### Supplied records

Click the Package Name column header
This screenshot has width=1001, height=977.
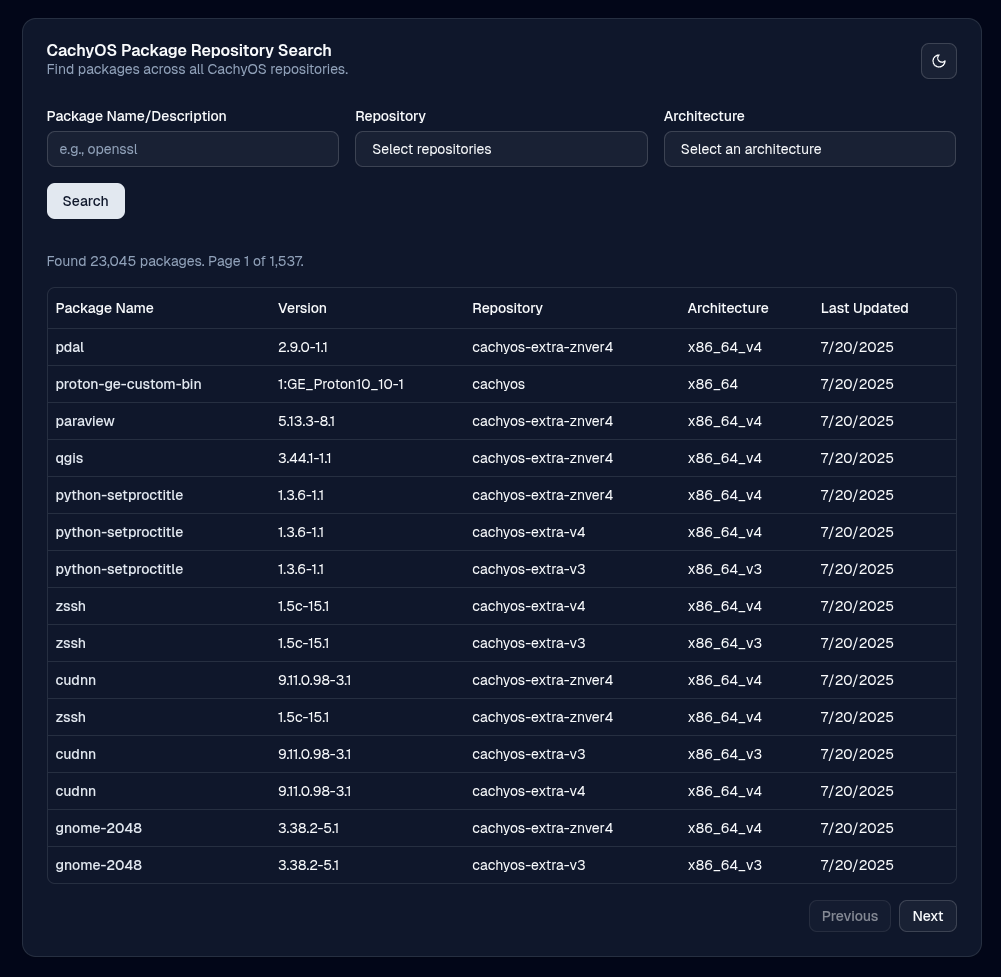click(104, 308)
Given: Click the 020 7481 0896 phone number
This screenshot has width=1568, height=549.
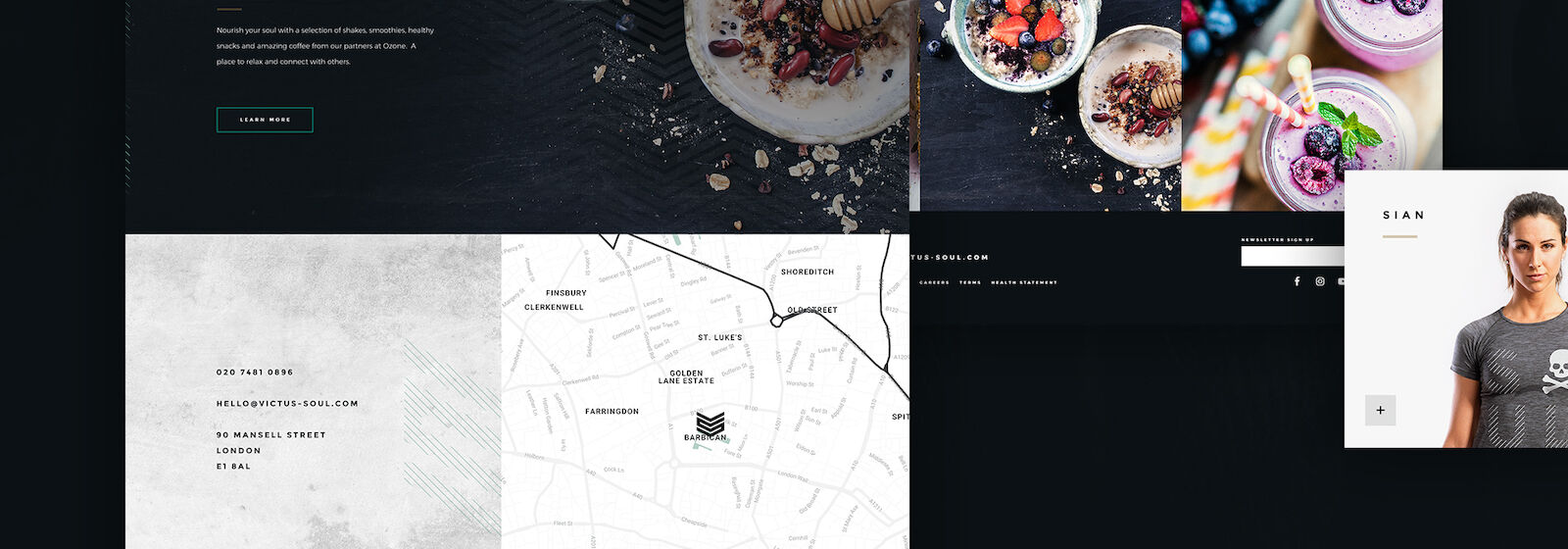Looking at the screenshot, I should pos(255,372).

######

Nothing but an exact copy of the data, without its images, should make up your answer.

Click the Package Name column header
This screenshot has width=1001, height=977.
click(104, 308)
Given: Click the 020 7481 0896 phone number
This screenshot has width=1568, height=549.
Looking at the screenshot, I should pos(255,372).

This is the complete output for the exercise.